In addition to a prolific exhibition history around Australia, New Zealand, North America and Europe, he has also been curated in many major national outcomes. These include the 7th Asia Pacific Triennale at QAGoMA in Queensland, the 12th Adelaide Biennale of Art at the South Australian Art Gallery (SAAG), TIWI: a major retrospective of Tiwi Art at the National Gallery of Victoria, Being Tiwi: a nationally touring exhibition debuted at the Museum of Contemporary Art Australia, The World is not a Foreign Land at Ian Potter Museum of Art, University of Melbourne and an upcoming project with the Seoul Museum of Art (SeMA).

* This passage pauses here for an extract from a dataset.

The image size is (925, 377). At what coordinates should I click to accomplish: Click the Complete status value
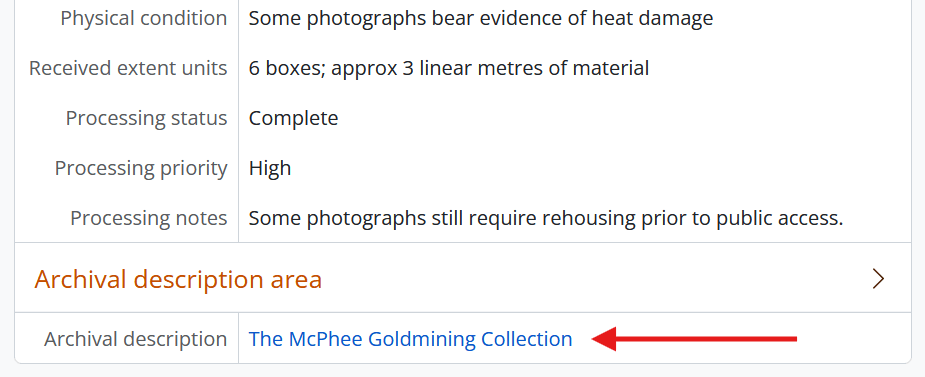[294, 119]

He has been shortlisted for the Blake Prize, the Wynne Prize, Hadley’s Art Prize, the King and Wood Malleson Contemporary Indigenous Art Prize, the West Australian Premiers Indigenous Art Award and Hazelhurst Works on Paper. In 2020 he received a special commendation and acquisition for the National Works on Paper Award at Mornington Regional Gallery and was the recipient of the 29th Telstra NATSIA Award in 2012.

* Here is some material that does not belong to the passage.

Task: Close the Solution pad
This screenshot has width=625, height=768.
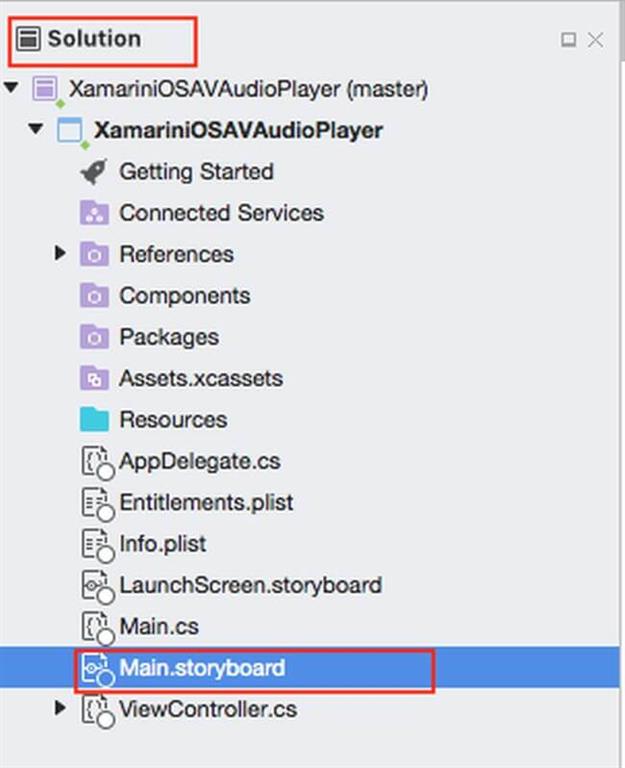Action: pyautogui.click(x=596, y=40)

Timothy’s work is held in many major public and private collections around the world, these include Fondation Opale in Switzerland, Aboriginal Art Museum in the Netherlands, Musee du Quai Branly in France, the National Gallery of Australia and Victoria, the Art Gallery of New South Wales, Queensland Art Gallery, Western Australian Art Gallery, the Wesfarmers Collection, Artbank and many more.

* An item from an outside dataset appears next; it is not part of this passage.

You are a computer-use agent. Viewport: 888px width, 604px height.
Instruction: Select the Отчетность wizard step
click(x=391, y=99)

Alongside many exhibition catalogues and periodical essays, Timothy is also the subject of major publications including Timothy Cook: Dancing with the Moon by Seva Frangos in 2015 and Jennifer Isaacs TIWI: Art, History, Culture in 2012.

In addition to all these career successes, Timothy has become an example – in the remote community of Milikapiti and the Tiwis more broadly – of what can be achieved by a person with diverse support needs. He is celebrated locally for his success around the world and has inspired a new generation of artists working at Jilamara Arts and Crafts who identify as having a disability. These include emerging artists such as Johnathon World Peace Bush and Dino Wilson, as well as more established artists such as Conrad Tipungwuti and Brian Farmer. As an artist, he is completely adaptable and sets an amazing example for these other artists. Alongside painting he has made many edition prints, textile designs for designer fashion garments and collaborated in major film and photographic projects here at the art centre – including YOYI (dance) 2019 an artist-led four-channel projection artwork depicting artists performing their Tiwi totem on Country.

Timothy embodies the visual knowledge of the wulimawi, or as the Tiwi refer to them in English “the old people”. His Kulama (coming of age yam ceremony) designs embody the visual language of the Tiwi and are part of a living culture that did not have written text prior to colonisation. One of the great successes of Timothy’s artwork is its ability to commensurate the old and new in a way that celebrates long-standing cultural designs and symbols as contemporary artwork.

 

Eliza Hull (VIC)

Eliza Hull is a contemporary musician, audio producer and disability activist based in regional Victoria. Her music has been described as ‘stirring, captivating and heartfelt.’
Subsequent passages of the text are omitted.